Mit den Worten unseres Beraters vor Ort: “Bei der Wahl Ihres Partners, ist es absolut entscheidend sein Vermögen und seine zur Verfügung stehenden Geldmittel zu bewerten, um eine erfolgreiche Zusammenarbeit zu gewährleisten. Zu diesem Zweck ist es sinnvoll Verhandlungen in seiner Geschäftsstelle, anstatt in einem Restaurant oder Hotel zu führen.” Eine Methode, welche ihren Erfolg schon belegt hat, ist, das Kontaktieren von lokalen Produzenten oder Herstellern von Komplementärgütern, die dann als Händler oder Handelsvertreter in ihrem Netzwerk auftreten.

Die Erwähnung der drei unterschiedlichen kulturellen Gruppen, welche mehrheitlich in der Wirtschaft aktiv sind, ist von besonderer Relevanz. Als Erstes: Die gebürtigen Senegalesen. Mit ihnen ist es generell wesentlich einfacher Verhandlungen zu führen als mit der zweiten Gruppe: den Libanesen. Diese zweite Sektion ist bekannt für ihren leidenschaftlichen Geschäftssinn. Sie haben einen starken Drang nach tempramentvollen Verhandlungen, welche zäh und langwierig ausfallen können.  Die Dritte ist die zweite oder dritte Generation französischer Einwanderer, die ähnlich wie ihre europäischen Vorfahren konzentriert und zielorientiert verhandeln.

Einer der wesentlichen Ratschläge unseres lokalen Partners für die Verhandlungen im Senegal ist: “Geduld! Nach 9 Jahren im Senegal, habe ich gelernt, dass Leben und Wirtschaft rückständiger und langsamer als in Europa sind. Das bedeutet jedoch nicht, dass keine guten Geschäfte zu machen sind. Sobald man einmal einen guten Kunden gefunden hat, wird man ihn normalerweise auch behalten.”

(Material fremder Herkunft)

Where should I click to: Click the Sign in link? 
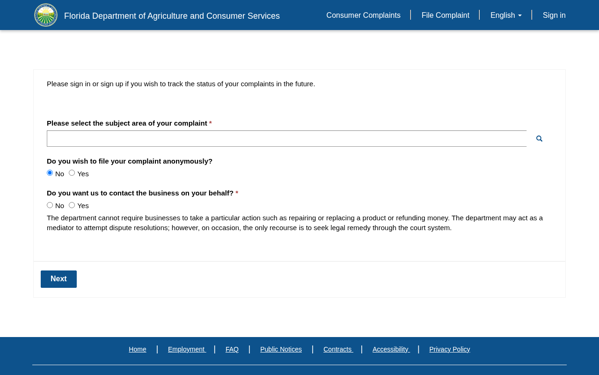(x=554, y=15)
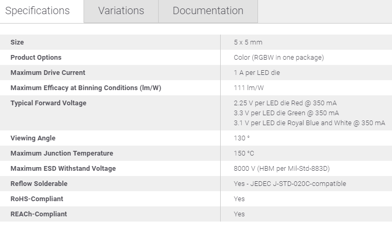Select the '5 x 5 mm' value
The image size is (392, 231).
(248, 42)
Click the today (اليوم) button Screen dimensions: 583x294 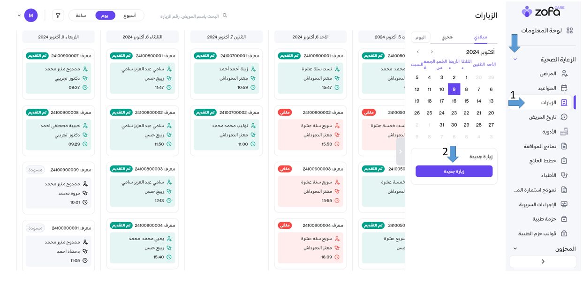pos(420,37)
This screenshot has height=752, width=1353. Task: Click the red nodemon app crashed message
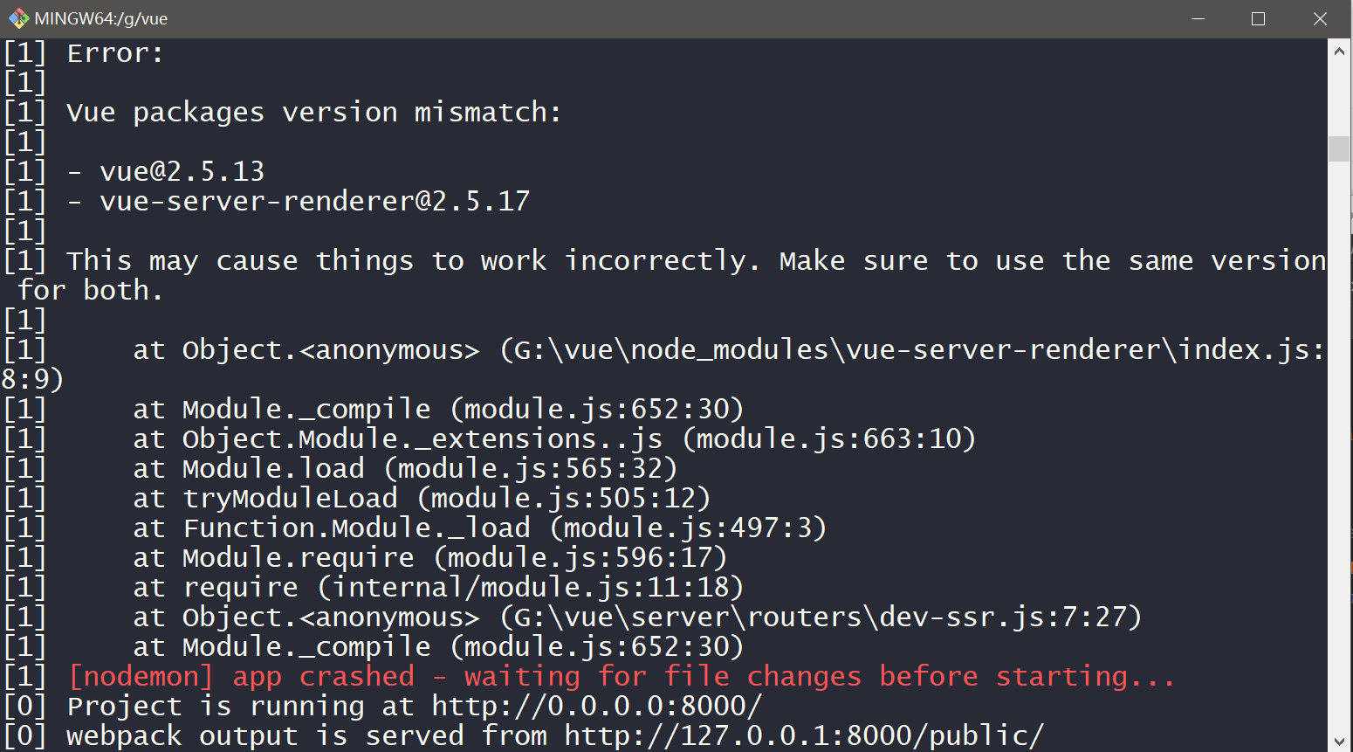pos(622,676)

Als herzliche und offene Menschen bevorzugen die Senegalese generell eine persönliche Beziehung. “Sie möchten ihrem Verhandlungspartner “ein Gesicht” zuordnen können. Man wird per Handschlag begrüßt (immer mit der rechten Hand, da es ein muslimisches Land ist) und Meetings ausnahmslos mit Fragen nach Familie und Arbeit begonnen…” Grundsätzlich sind erste Kontakte dazu da, ein Gefühl für das jeweilige Unternehmen, sowie einer anfänglichen Einschätzung der anderen Verhandlungspartei zu erhalten. Wir raten dringlich davon ab spezifische Details des Geschäfts während der ersten Meetings zu verhandeln. Das könnte unhöflich oder sogar aggressive verstanden werden.

Persönliche Beziehungen sind von höchster Priorität, wenn im Senegal erfolgreiche Geschäftsbeziehungen aufgebaut werden möchten. Weiterhin sollten Bemühungen für regelmäßige Besuche unternommen werden, um die Geschäfte persönlich abzuschließen.

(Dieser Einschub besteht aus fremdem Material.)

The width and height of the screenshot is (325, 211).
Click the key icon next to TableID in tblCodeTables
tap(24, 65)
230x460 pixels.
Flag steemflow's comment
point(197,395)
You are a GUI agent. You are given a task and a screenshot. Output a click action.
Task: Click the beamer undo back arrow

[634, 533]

Geschäftssprache ist französisch, demanch sollte jegliche Unternehmensliteratur (inclusive Website), Korrespondez, Anfragen, Rechnungen etc in französisch erstellt werden.

Als generelle Regel lässt sich festhalten: Der Senegalese ist ein “kooperativer Verhandlungspartner” der für beide Parteien ein gutes Ergebnis erzielen möchte und es präferiert als Partner zusammen zu arbeiten. Unangemessener Druck ist nicht vorteilhaft.

Meetings können oft als überfüllt wahrgenommen werden, “dieses Auftreten ist Teil der kollektiven Kultur des Senegals, in welcher viele Entscheidung in der Gruppe getroffen werden”, sagt unser Berater vor Ort.

Weiterhin ist es wichtig zu verstehen, dass der Senegalese eine Tendenz “optimistisch” zu sein hat. “Nein” ist nicht Bestandteil seines Verhandlungsvokabulars. Deshalb liegt es an Ihnen aufmerksam alle Nuancen und Interpretationen während der Konversation richtig zu deuten. Verfolgen Ihre Verhandlungspartner tatsächlich die Ziele, die sie vorgeben zu verfolgen?